The reason for this bullish insouciance is both straightforward and alarming. The president’s currently most influential advisers believe that he has a mandate to blow up norms of good governance. When he fires bureaucrats who stand in his way, bullies business bosses into keeping jobs in America, browbeats members of Congress and—most deliciously—provokes swooning dismay among journalists, many of the voters who gave him that mandate applaud. With no interest in converting those who oppose him, such support is the best sort of strength.

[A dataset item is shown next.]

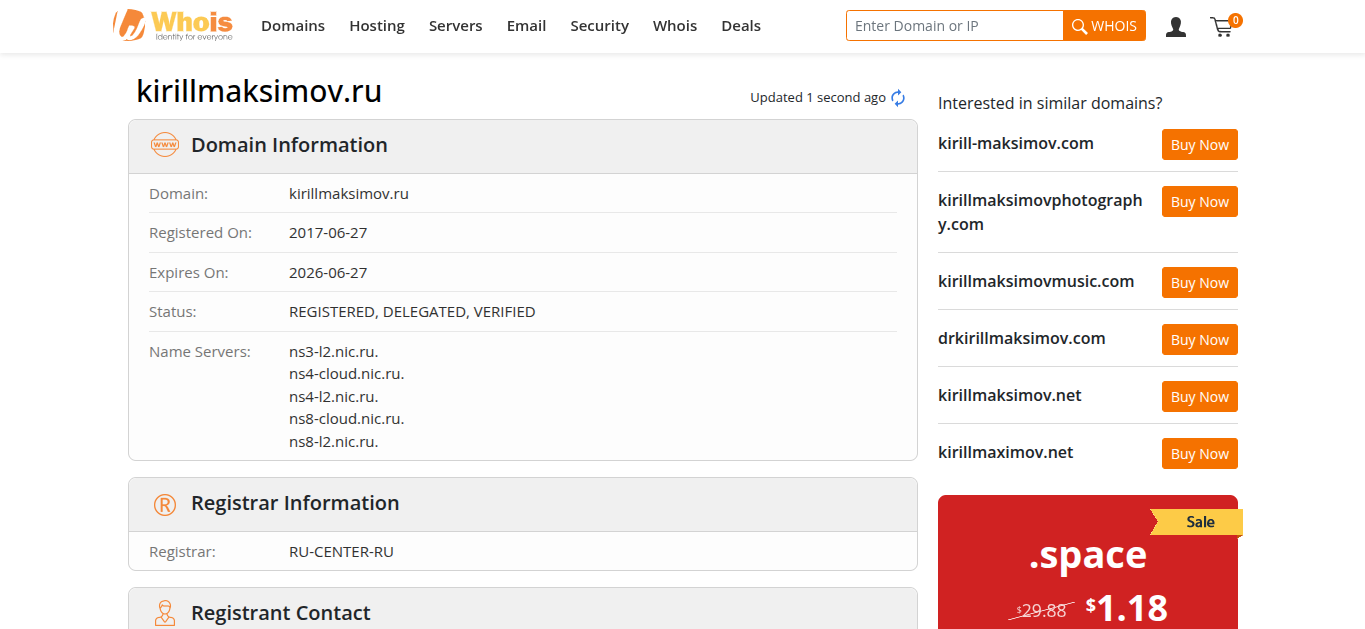
Task: Open the Email menu
Action: point(526,26)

The policy the executive order laid out is not, after all, an unpopular one. A Reuters/IPSOS poll released on January 31st found 43% of those questioned supported bans on people from Muslim countries as a precaution against terror; among Republicans support was 73%. Demonstrators carrying placards bearing such messages as “We Are All Muslims Now” and “Let Them In” in airports across the country saw the executive order as a version of Mr Trump’s campaign pledge to ban all Muslims watered down with some dubious legal legerdemain (see article), and thus as bigotry. Mr Trump’s supporters read those placards and wondered why any patriot would want to let in foreigners from dangerous lands, imperilling American families.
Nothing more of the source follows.